The problem: Copy every entry exactly as it reads and exclude whatever pictures appear.
#### Records supplied ####
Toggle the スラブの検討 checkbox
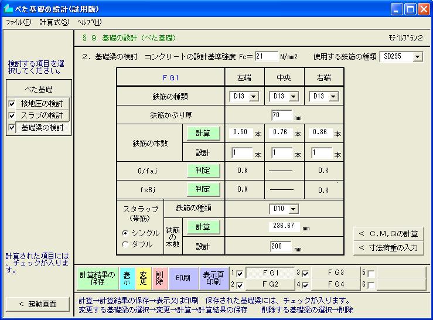 coord(12,115)
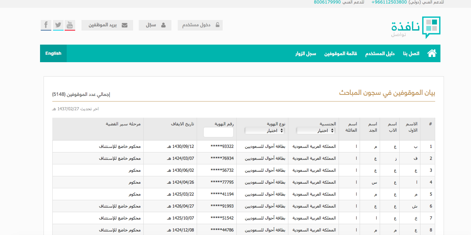
Task: Expand the نوع الهوية filter dropdown
Action: click(x=264, y=131)
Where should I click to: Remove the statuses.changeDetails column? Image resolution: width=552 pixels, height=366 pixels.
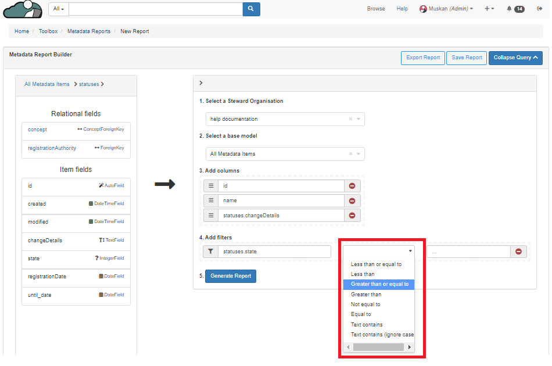pos(352,215)
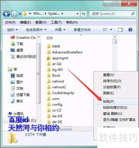This screenshot has width=139, height=148.
Task: Click the blue Back navigation arrow
Action: (x=6, y=14)
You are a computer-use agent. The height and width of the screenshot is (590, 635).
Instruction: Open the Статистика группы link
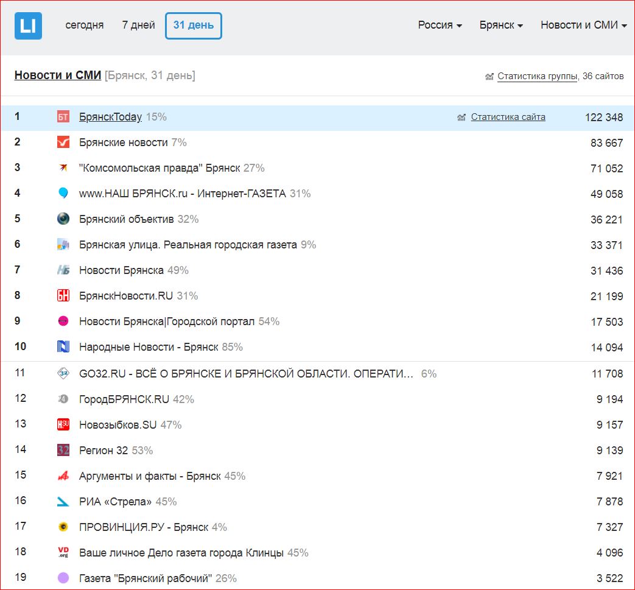pos(537,76)
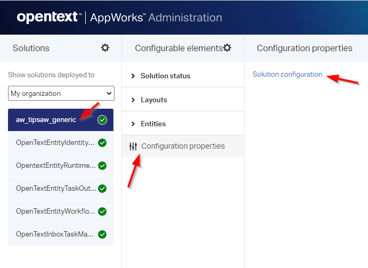This screenshot has width=368, height=268.
Task: Expand the Solution status section
Action: 165,76
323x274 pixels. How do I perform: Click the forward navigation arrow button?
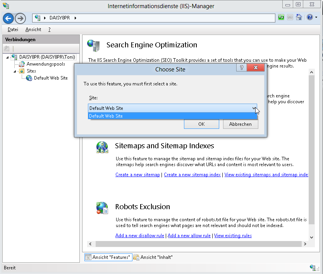click(x=20, y=18)
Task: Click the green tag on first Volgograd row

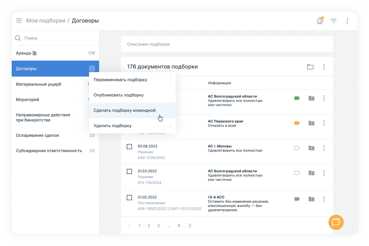Action: (x=297, y=98)
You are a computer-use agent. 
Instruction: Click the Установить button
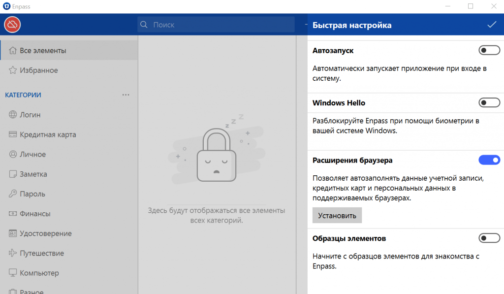click(337, 216)
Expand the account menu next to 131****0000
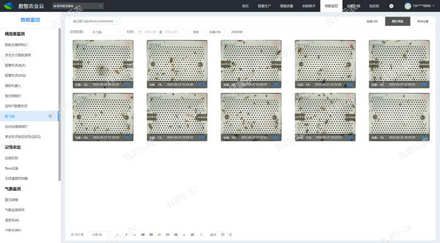Viewport: 440px width, 243px height. 434,6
####
Answer space:
Toggle the スラブの検討 checkbox
 coord(12,115)
Task: Expand the نوع الهوية filter dropdown
Action: click(x=264, y=131)
Where should I click to: Remove the statuses.changeDetails column? Image resolution: width=552 pixels, height=366 pixels.
pos(352,215)
This screenshot has width=139, height=148.
Task: Click the blue Back navigation arrow
Action: (x=6, y=14)
You are a computer-use agent. The height and width of the screenshot is (590, 635).
Instruction: Open the Статистика группы link
pos(537,76)
This screenshot has width=368, height=268.
Task: Expand the Solution status section
Action: 165,76
323x274 pixels. How do I perform: Click the forward navigation arrow button?
click(x=20, y=18)
Task: Click the green tag on first Volgograd row

Action: (x=297, y=98)
You are a computer-use agent. 
Instruction: Click the Установить button
click(337, 216)
Expand the account menu next to 131****0000
Viewport: 440px width, 243px height. 434,6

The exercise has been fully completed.